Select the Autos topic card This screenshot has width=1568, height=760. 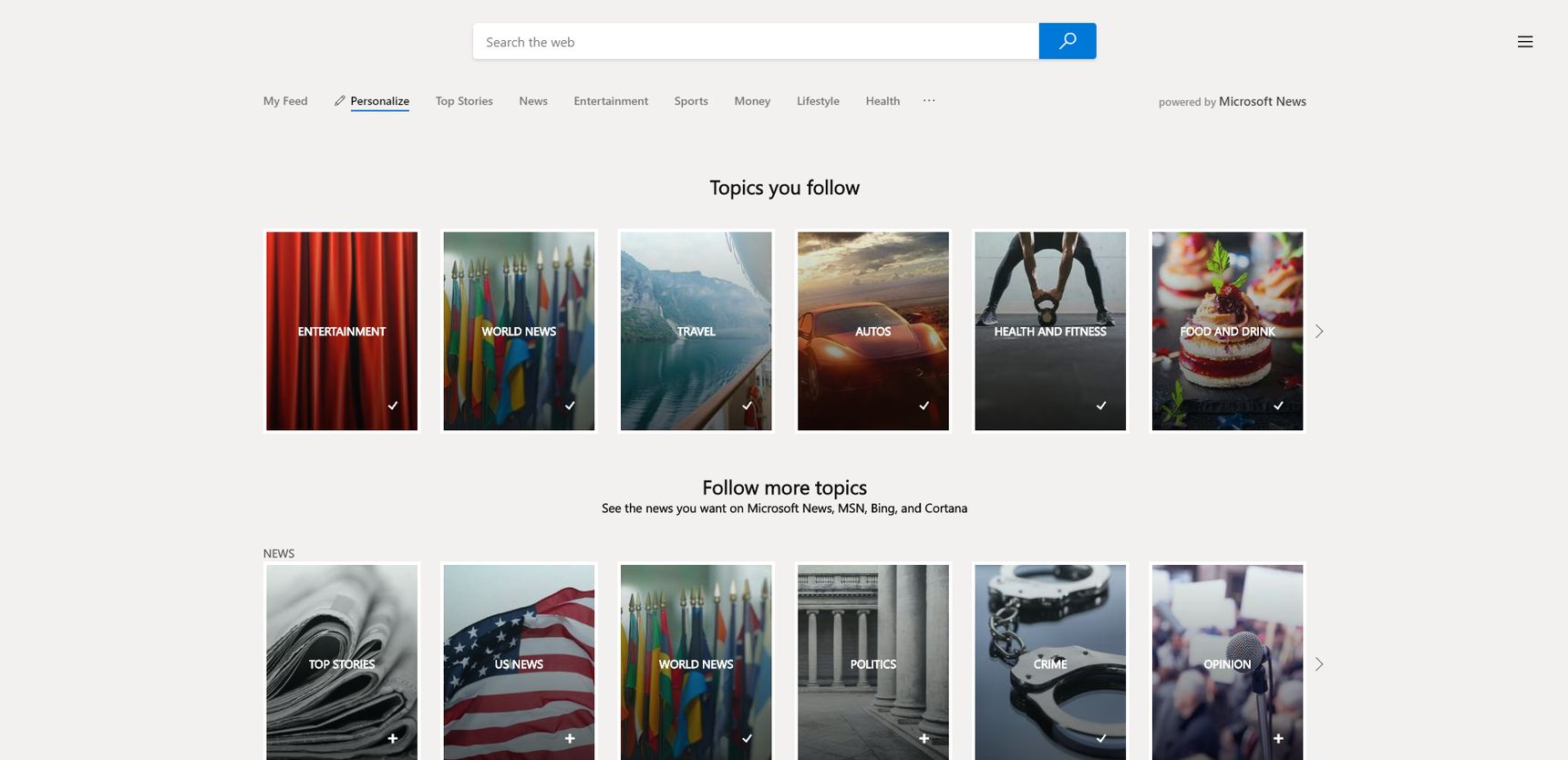point(873,331)
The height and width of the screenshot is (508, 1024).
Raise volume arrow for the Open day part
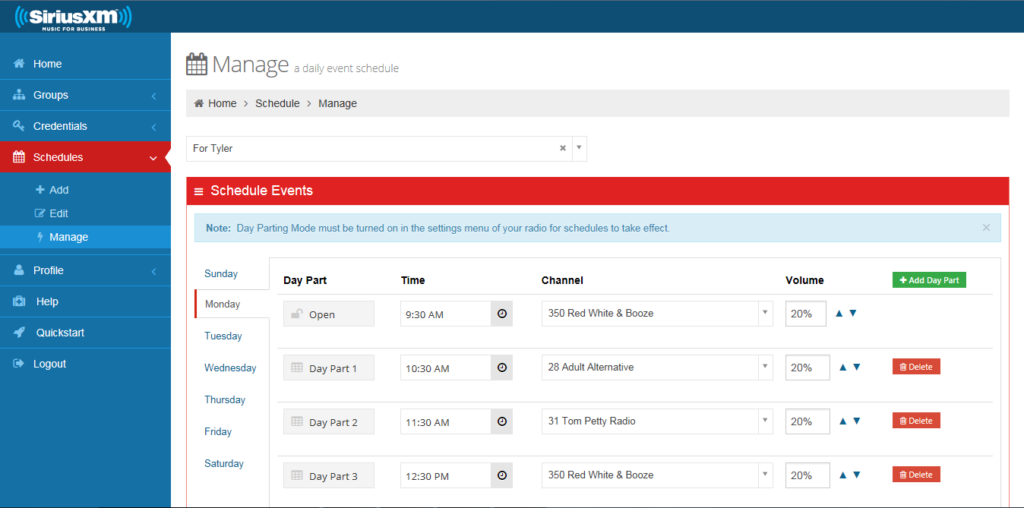(x=843, y=313)
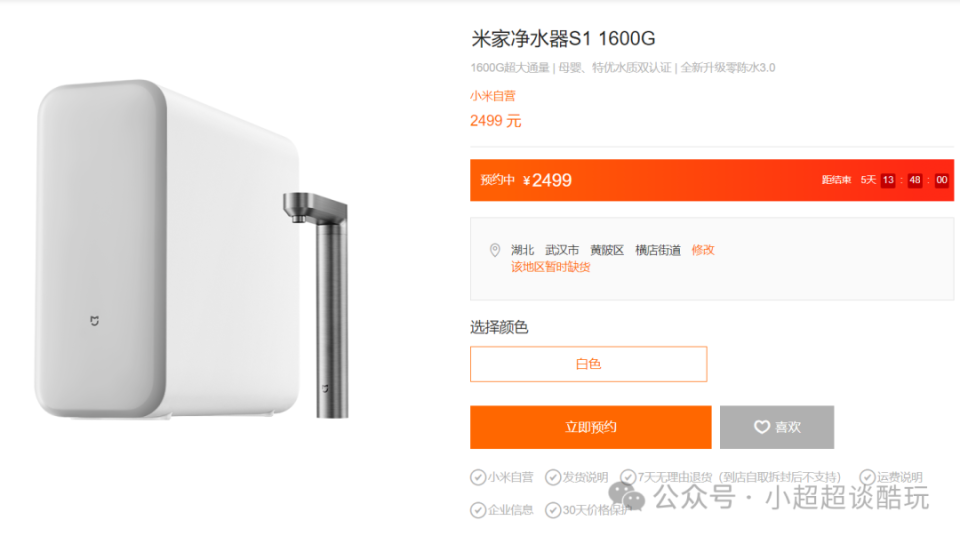Viewport: 960px width, 536px height.
Task: Click the WeChat logo in the watermark
Action: click(x=626, y=496)
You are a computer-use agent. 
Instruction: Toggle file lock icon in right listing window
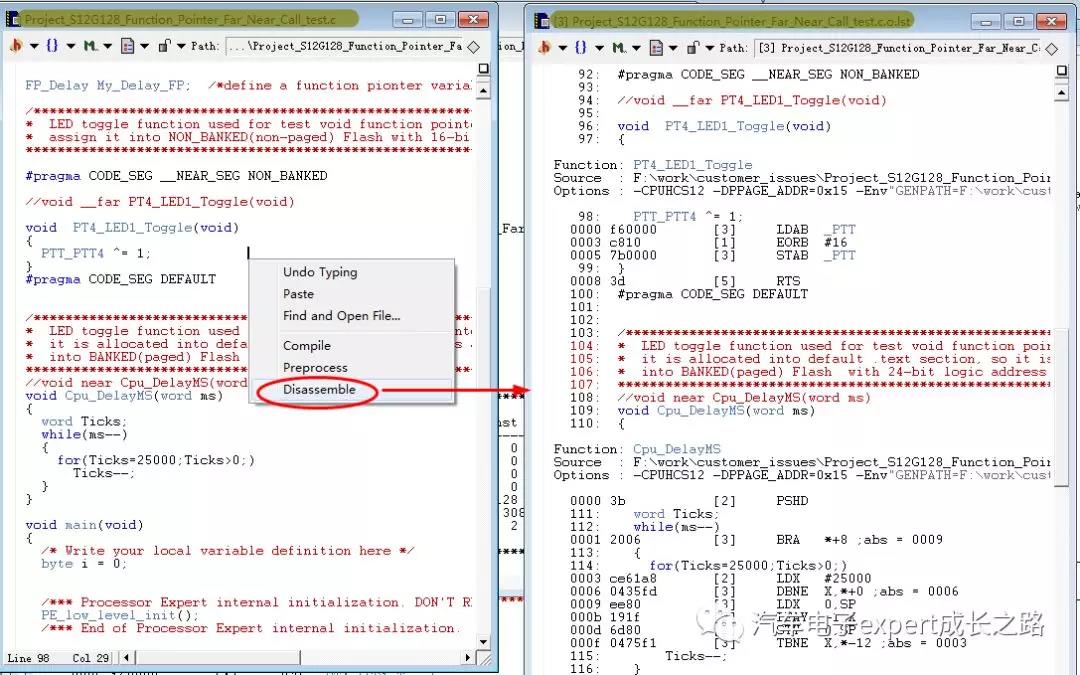coord(693,47)
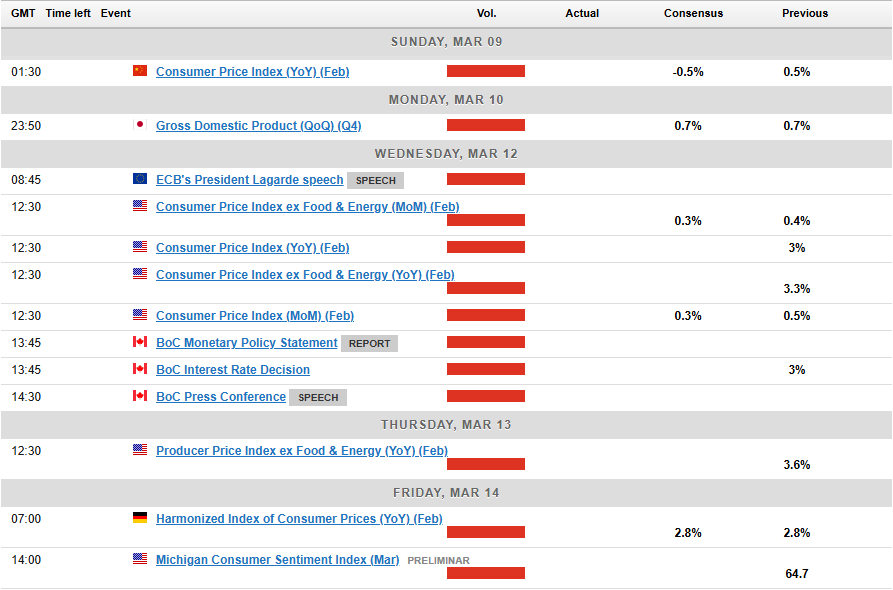
Task: Click US flag beside Michigan Consumer Sentiment
Action: 140,559
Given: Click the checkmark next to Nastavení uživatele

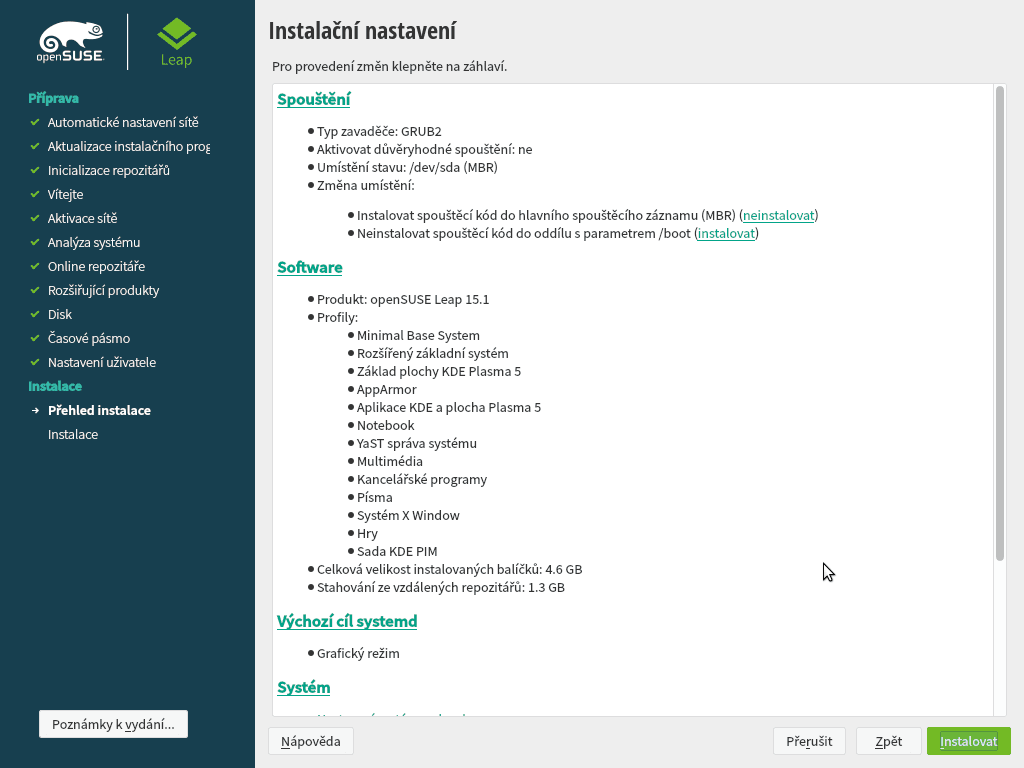Looking at the screenshot, I should (35, 362).
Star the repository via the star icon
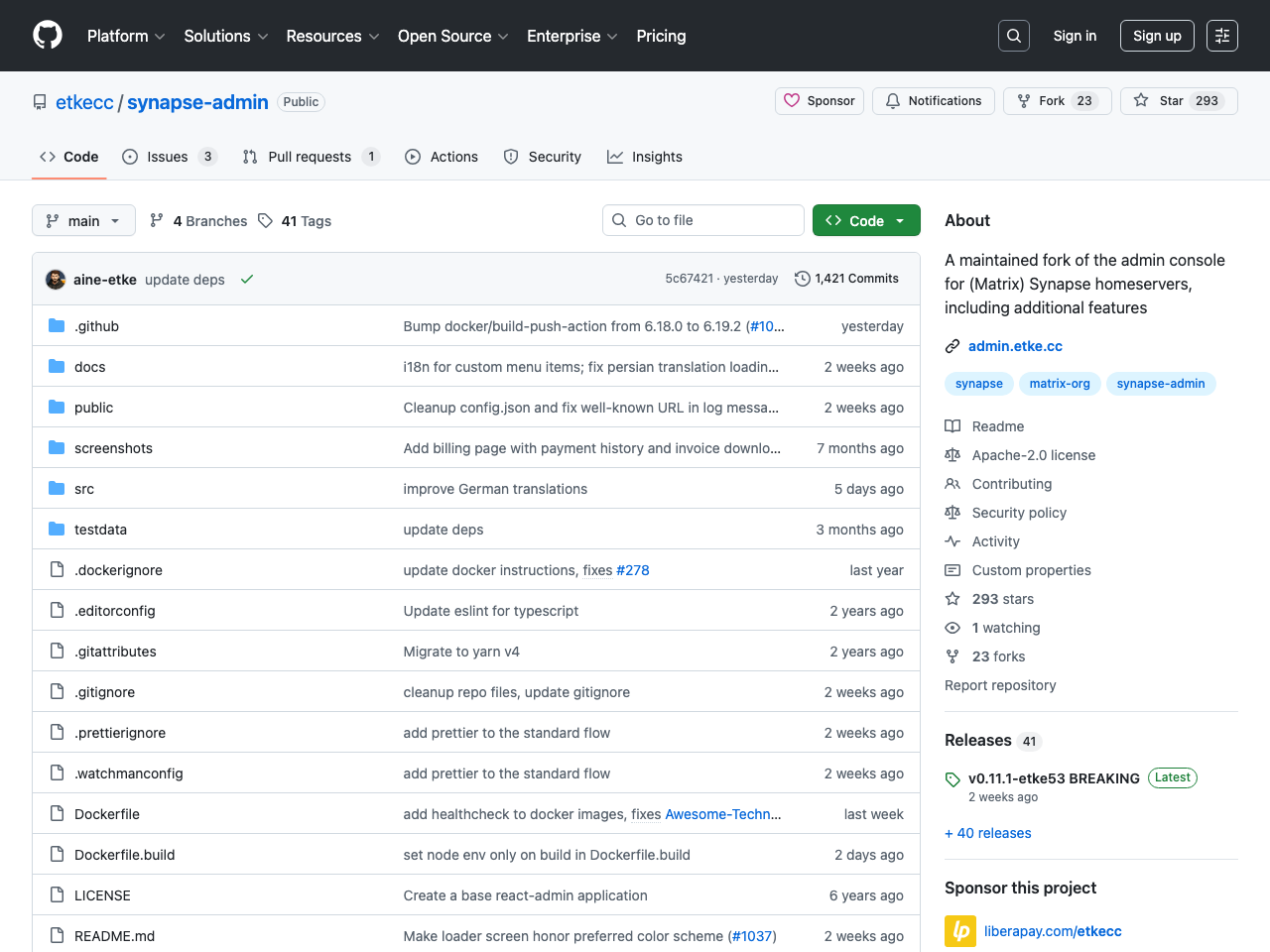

────

Short problem:
Can you copy out, word for word, every line of the entries from the one containing "The height and" through the end, including both ends but leaving out the pictures?

Result for this task:
The height and width of the screenshot is (508, 1024).
Raise volume arrow for the Open day part
(x=843, y=313)
Viewport: 960px width, 536px height.
Task: Click the WeChat logo in the watermark
Action: click(x=626, y=496)
You are a computer-use agent. 
Instruction: Toggle file lock icon in right listing window
coord(693,47)
Task: Click US flag beside Michigan Consumer Sentiment
Action: 140,559
Given: Click the checkmark next to Nastavení uživatele

Looking at the screenshot, I should (35, 362).
Star the repository via the star icon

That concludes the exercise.